I have been pushing the physical, helping to move 3000+ bricks, the longer i helped the worse my balance and the more fudgie my brain got. I'm still having trouble "not" doing things, its alway fine in the first few minutes (lol) then i start loosing the plot, robotic, fighting it, not giving in and constantly compensating so i can keep 'pretending' i'm alright. No one is making me do things, just me and my stuborn self lol.

A part of me is pushing the envelope because officially there is nothing wrong with me, so technically i should still be able to do all the things i've always done, I know that I cant do things like i could a year ago, but still I try hoping i suppose that this time will be different, though it never is. Maybe next time, right?

Little things are slipping, eyeballs bouncing when i close my eyes, tremor mild but there, dropping things too often again, nouns slipping, brain cells dripping out my ears, fatigue starting to get ugly, gagging just brushing my teeth, tripping, my stop suddenly thingy is making me wobbly and the list goes on and on and on.

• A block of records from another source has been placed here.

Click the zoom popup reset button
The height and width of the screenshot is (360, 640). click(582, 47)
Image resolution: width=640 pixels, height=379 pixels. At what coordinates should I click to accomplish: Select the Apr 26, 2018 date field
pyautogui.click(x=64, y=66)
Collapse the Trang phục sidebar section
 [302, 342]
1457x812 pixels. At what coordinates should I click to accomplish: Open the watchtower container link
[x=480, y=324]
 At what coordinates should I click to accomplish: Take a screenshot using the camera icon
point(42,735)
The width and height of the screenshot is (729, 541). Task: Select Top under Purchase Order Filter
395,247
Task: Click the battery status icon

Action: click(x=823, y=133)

New thing would you believe, playing some science game with Loch and i couldn't see the number 6 in the sight test thing, seems i've somewhere dropped the ability to see green and red correctly. Funny, it was fine 18 months ago, my dad was colour blind so i know the tests well, i could of misplaced this in my last episode but cause i've only just discovered it, i'm calling it new. All's good, my arms are still attached lol!

Anyhoooo, thanks for NOT noticing my brains playing up, everything here is going great, lots of fun things happening, new wakeboat so i dont have to get strapped onto the back of the jetski anymore, which wasn't a good idea but the only way i could do it. Should give me some more strength time, get me back on the wakeboard for longer, but i'll give it a miss for the time being. I do think i'm going to have to take a step back and re-energise, more time needed before i'll be able to push my self again.

Cheers........JJ
Helpful - 0
1176211 tn?1264038680
You put into words my own fears and wonderings.  I don't know if this makes sense, but I have been trying to figure out why I am having trouble reading books, rereading lines, typing wrong words, letters and such.  I realized recently that I am having very fine tremors.  So, if I am reading a book and holding it in my hand, the tremors make my eyes bounce up and down lines.But, if I set the book on a table and it is steadied, I can read much better.  Does anyone else have times when you know the word you want to say, but bumble it, mix half of the right word with another totally different word?
Helpful - 0
751951 tn?1406632863
Trust me: there are many people who seem much nearer to losing their minds than you seem from where I stand.  Oh, wait, I'm sitting.  You know what I mean.
Helpful - 0
572651 tn?1530999357
JJ,
All of us have those times when it feels like nothing is clicking right.  One thing I do know is the more we push ourselves to think clearly and process the cog stuff correctly, the worse it becomes.  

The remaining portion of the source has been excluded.